• _Supplied text_

Re: HANGUL JONGSEONG, vertical text flow, and Unicode East Asian Width

From: 신정식 <jshin1987@gmail.com>
Date: Wed, 9 Mar 2011 22:44:59 -0800
To: Soonbo Han <soonbo.han@lge.com>
Cc: public-html-ig-ko@w3.org, public-i18n-cjk@w3.org
On Wed, Mar 9, 2011 at 5:24 PM, Soonbo Han <soonbo.han@lge.com> wrote:

> Hello,
> Although I already told this to Koji in person, I'm sending this email for
> KIG members to encourage further discussion or comments.
> In my understanding, the codes for CHOSEONG, JUNGSEONG, and JONGSEONG are
> for conjoining to form a letter so that they are not used to display by
> themselves. Each Jamo (Korean alphabets - each consonant or vowel) can be
> displayed by using other code categorized as LETTER. For example, there is a
> LETTER A for displaying JUNGSEONG A.
> Since LETTERs are W(ide), I think this issue is not a problem anymore to
> display JUNGSEONG(vowel) itself in vertical mode. However, I'm not an expert
> in this area, any comment from KIG members will be welcomed.

• _Task description_
Write out the passage of the Hangul thread that begins at the words "Re: HANGUL JONGSEONG, vertical" and stops after "discussion or comments.", swapping "email" for "message".

• _Collected material_
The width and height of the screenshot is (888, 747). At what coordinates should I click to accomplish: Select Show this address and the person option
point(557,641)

• _Response to the task_
Re: HANGUL JONGSEONG, vertical text flow, and Unicode East Asian Width

From: 신정식 <jshin1987@gmail.com>
Date: Wed, 9 Mar 2011 22:44:59 -0800
To: Soonbo Han <soonbo.han@lge.com>
Cc: public-html-ig-ko@w3.org, public-i18n-cjk@w3.org
On Wed, Mar 9, 2011 at 5:24 PM, Soonbo Han <soonbo.han@lge.com> wrote:

> Hello,
> Although I already told this to Koji in person, I'm sending this message for
> KIG members to encourage further discussion or comments.